Savoir ou périr constitue une contribution importante au débat contemporain. L’originalité du cadre théorique proposé, qui inscrit la question du savoir dans une perspective anthropologique et évolutive de long terme, renouvelle profondément les termes du débat et sort la discussion du cadre étroit des considérations économiques ou utilitaristes. En établissant que la création et la transmission des savoirs constituent des nécessités vitales, Lahire fonde en raison l’exigence d’une politique ambitieuse de soutien aux institutions du savoir et établit un critère de jugement robuste pour évaluer les réformes : contribuent-elles ou non à renforcer nos capacités collectives d’adaptation et de survie ?

Le diagnostic des pathologies contemporaines est d’une grande acuité. L’identification de l’inversion des priorités comme mécanisme central de dysfonctionnement permet de comprendre comment l’évaluation, qui ne devait être qu’un moyen, est devenue une fin en soi qui structure toute l’activité pédagogique et scientifique.
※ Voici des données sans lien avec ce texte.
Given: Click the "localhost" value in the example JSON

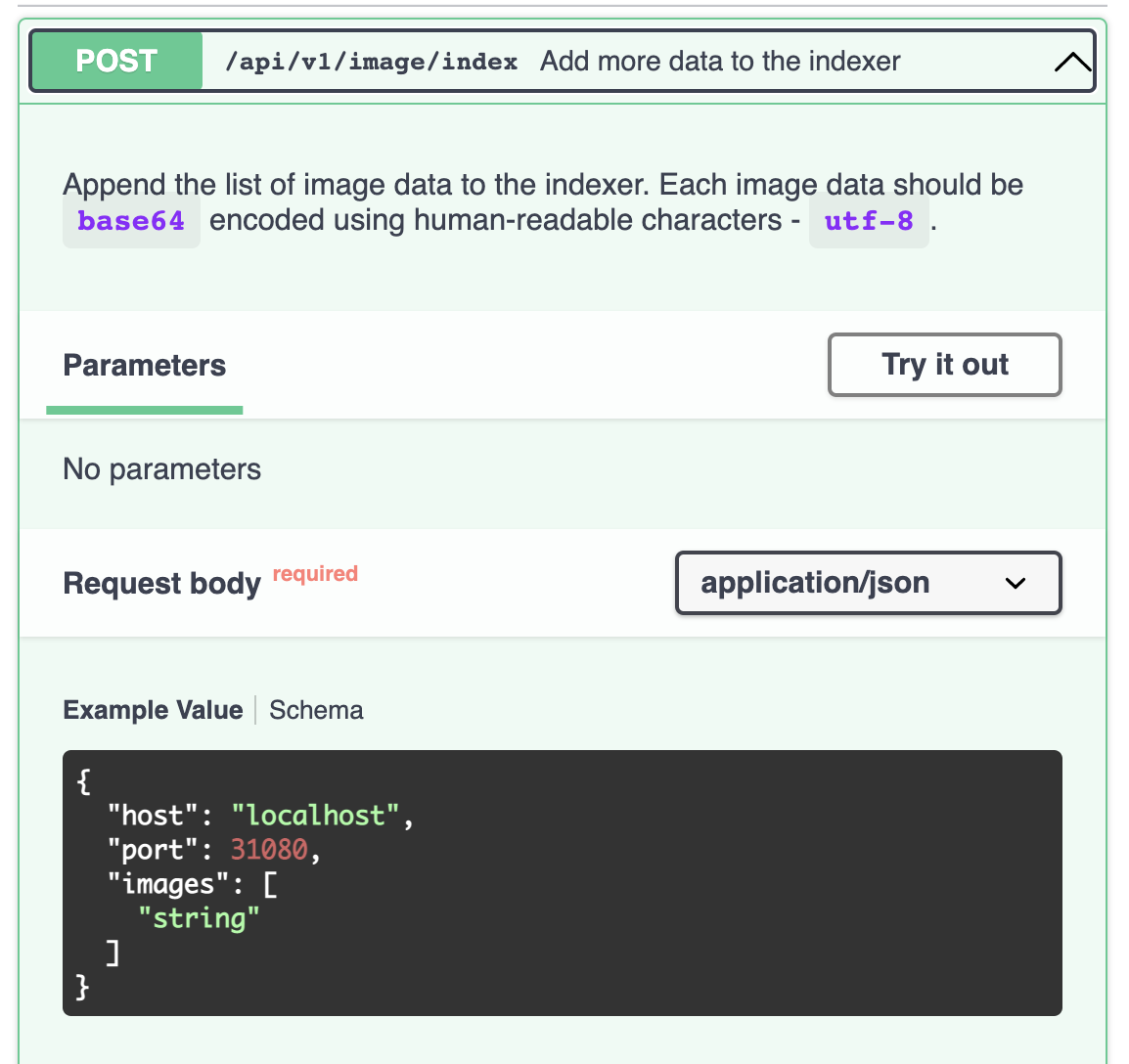Looking at the screenshot, I should point(316,816).
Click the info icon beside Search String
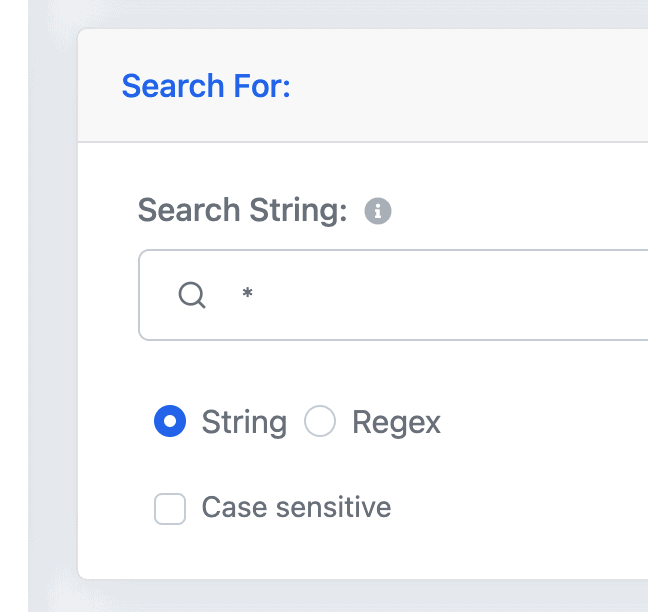Viewport: 648px width, 612px height. pos(377,211)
Les propositions qu’il formule dessinent les contours d’une politique véritablement rationnelle : réorientation des priorités, allègement des programmes, ralentissement des rythmes, protection du temps de recherche, transformation des critères d’évaluation. Un manifeste n’a pas vocation à épuiser tous les problèmes théoriques, mais à ouvrir des pistes et à déplacer les termes du débat, ce que cet essai accomplit pleinement.

En guise de conclusion

Dans un contexte de crises multiples où les sciences sont attaquées, où l’obscurantisme progresse, où les moyens alloués à l’éducation et à la recherche sont constamment réduits au nom de contraintes budgétaires présentées comme inéluctables, Savoir ou périr constitue un rappel salutaire : le savoir n’est pas un luxe dont on pourrait se passer, mais la condition même de notre survie collective.

Ce message, porté par l’autorité scientifique d’un des sociologues français les plus importants de sa génération, mérite d’être entendu par tous ceux qui, à différents niveaux de responsabilité, ont le pouvoir d’infléchir le cours actuel des choses. Car ce qui se joue dans la transformation de nos institutions éducatives et scientifiques n’est rien de moins que notre capacité collective à comprendre le monde dans lequel nous vivons et à inventer les formes d’organisation sociale qui nous permettront d’y survivre dignement. En définitive, Savoir ou périr n’est pas seulement un essai sur l’éducation et la recherche, mais une contribution à la réflexion sur les conditions de possibilité d’une vie véritablement humaine dans les sociétés contemporaines.